Parts of the exercise:
A) Rewrite the passage on lockdown deaths starting at "Nearly 75,000 people" and ending at "and April alone.", substituting "hospital wards" for "hospitals".
B) Extend the passage on deaths caused by lockdown with the paragraphs that would follow its final sentence.

Nearly 75,000 people could die from non-Covid causes as a result of lockdown, according to a devastating official figures buried in a 188-page document.
The startling research, presented to the Government’s Scientific Advisory Group for Emergencies (Sage), will further increase pressure on Boris Johnson to hold back on introducing further coronavirus restrictions.
The document reveals 16,000 people died as a result of the chaos in hospitals and care homes in March and April alone.
It estimates a further 26,000 will lose their lives within a year if people continue to stay away from A&E and the problems in social care persist.
And an additional 31,900 could die over the next five years as a result of missed cancer diagnoses, cancelled operations and the health impacts of a recession.
The toll of deaths directly linked to the virus last night stood at 41,936.

Records shown:

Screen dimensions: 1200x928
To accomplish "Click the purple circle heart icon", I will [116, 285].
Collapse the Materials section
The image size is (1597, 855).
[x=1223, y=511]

Answers given:
A)
Nearly 75,000 people could die from non-Covid causes as a result of lockdown, according to a devastating official figures buried in a 188-page document.
The startling research, presented to the Government’s Scientific Advisory Group for Emergencies (Sage), will further increase pressure on Boris Johnson to hold back on introducing further coronavirus restrictions.
The document reveals 16,000 people died as a result of the chaos in hospital wards and care homes in March and April alone.

B)
The estimates, drawn up by civil servants at the Department of Health, the Office for National Statistics and the Home Office, were presented to Sage at a meeting on July 15th. The documents stressed that had nothing been done to stop the spread of the virus in March, 400,000 people could have died of Covid.
And if the NHS had been overrun, this figure might have even soared to 1.4 million. But they acknowledged the restrictions had significant unintended consequences.
How can the Government still believe these catastrophic predictions from discredited models when the experience of countries like Sweden, Tanzania and Belarus show the truth about what happens under minimal restrictions? Is it a case of refusing to believe the evidence of one’s own eyes because it is too painful? Certainly, there is some serious corporate groupthink going on.
Incidentally, we can expect the press to periodically discover these reports to Sage. They’re part of a series being done by the Department of Health and Social Care, the Office for National Statistics, the Government Actuary’s Department and the Home Office. The first of these was published in April.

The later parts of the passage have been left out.